Task requirements = The lines to extract begin at the one containing "Expand the Grid display tree item" and run to the end of the listing; set them down exactly and alone.
(Records for this task Opens)
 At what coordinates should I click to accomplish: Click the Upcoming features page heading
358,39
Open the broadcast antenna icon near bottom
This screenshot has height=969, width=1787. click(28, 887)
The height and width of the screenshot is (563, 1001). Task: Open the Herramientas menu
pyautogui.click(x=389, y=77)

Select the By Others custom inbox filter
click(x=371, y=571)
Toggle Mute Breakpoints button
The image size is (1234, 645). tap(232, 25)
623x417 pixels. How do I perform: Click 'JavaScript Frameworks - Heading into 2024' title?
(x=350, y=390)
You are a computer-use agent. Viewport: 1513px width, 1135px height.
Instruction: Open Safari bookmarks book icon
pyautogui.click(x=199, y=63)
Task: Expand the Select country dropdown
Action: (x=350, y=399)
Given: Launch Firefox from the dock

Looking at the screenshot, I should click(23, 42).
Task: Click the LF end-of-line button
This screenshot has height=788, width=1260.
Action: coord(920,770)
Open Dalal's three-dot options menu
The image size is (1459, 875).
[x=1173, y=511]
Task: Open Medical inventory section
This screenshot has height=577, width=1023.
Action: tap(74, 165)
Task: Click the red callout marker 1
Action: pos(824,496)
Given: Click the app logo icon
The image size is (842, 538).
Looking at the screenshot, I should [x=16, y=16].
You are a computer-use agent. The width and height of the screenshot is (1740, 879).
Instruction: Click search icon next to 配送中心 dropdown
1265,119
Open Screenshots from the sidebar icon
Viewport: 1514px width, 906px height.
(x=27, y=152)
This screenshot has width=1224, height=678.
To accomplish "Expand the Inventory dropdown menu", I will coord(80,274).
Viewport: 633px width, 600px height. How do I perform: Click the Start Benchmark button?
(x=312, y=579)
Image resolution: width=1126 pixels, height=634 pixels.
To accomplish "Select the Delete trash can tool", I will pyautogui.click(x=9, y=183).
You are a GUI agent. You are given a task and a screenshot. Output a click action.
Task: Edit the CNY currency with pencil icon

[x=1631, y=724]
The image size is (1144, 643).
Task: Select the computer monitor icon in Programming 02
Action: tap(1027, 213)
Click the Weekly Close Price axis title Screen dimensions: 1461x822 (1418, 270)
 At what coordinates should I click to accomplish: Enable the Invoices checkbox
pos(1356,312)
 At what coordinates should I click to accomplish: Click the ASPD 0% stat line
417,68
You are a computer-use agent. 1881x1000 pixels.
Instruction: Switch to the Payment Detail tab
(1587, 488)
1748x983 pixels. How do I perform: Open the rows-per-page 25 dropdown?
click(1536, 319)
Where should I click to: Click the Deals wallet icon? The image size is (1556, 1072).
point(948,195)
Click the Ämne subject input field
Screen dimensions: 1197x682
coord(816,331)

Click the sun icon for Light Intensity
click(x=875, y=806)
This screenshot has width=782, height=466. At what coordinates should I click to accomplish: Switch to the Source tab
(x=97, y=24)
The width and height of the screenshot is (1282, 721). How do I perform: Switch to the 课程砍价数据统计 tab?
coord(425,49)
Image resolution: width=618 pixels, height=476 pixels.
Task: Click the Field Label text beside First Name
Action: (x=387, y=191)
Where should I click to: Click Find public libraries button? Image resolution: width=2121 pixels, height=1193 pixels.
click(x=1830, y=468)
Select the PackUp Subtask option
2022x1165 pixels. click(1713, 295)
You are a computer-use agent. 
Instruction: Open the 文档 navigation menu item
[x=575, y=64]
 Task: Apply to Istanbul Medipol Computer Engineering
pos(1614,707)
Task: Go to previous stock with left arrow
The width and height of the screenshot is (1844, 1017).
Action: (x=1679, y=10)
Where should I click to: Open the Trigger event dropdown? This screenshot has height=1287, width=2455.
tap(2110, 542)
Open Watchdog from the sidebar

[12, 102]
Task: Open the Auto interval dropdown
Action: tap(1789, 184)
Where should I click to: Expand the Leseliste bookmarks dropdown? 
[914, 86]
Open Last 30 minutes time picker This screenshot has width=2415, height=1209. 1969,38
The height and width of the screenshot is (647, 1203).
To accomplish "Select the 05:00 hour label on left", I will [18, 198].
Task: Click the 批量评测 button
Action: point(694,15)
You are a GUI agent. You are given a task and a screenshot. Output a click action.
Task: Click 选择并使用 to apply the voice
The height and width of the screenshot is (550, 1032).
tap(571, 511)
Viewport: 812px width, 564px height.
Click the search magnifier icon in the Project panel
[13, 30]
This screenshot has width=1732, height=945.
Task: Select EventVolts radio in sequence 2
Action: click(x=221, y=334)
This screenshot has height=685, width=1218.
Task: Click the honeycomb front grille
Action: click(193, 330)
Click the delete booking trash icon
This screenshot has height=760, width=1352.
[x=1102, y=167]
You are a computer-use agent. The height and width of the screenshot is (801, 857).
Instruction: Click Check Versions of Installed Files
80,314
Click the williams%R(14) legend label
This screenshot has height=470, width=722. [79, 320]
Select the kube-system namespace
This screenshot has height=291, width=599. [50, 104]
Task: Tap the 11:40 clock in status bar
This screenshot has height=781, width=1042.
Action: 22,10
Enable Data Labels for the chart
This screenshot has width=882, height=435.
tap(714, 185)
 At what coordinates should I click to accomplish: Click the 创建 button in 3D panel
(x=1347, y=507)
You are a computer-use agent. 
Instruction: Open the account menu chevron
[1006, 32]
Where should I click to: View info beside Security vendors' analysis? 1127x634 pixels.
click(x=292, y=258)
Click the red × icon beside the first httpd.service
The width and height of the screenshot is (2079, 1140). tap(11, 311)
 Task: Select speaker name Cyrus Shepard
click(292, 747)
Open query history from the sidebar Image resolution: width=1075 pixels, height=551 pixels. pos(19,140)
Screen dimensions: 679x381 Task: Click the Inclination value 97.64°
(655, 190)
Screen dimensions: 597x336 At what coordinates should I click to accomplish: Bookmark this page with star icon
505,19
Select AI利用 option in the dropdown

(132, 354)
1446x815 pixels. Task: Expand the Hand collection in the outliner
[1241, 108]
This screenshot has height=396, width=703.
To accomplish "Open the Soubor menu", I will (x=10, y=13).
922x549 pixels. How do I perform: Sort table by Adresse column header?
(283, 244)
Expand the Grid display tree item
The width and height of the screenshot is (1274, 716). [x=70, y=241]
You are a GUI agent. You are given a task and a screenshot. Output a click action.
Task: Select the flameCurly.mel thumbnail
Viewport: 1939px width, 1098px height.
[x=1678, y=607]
(Records for this task Closes)
Result of this exercise =
Expand the Grid display tree item
The width and height of the screenshot is (1274, 716). [x=70, y=241]
You are a GUI agent. You are given a task and a screenshot. Output a click action.
Task: Select the flameCurly.mel thumbnail
Viewport: 1939px width, 1098px height.
[x=1678, y=607]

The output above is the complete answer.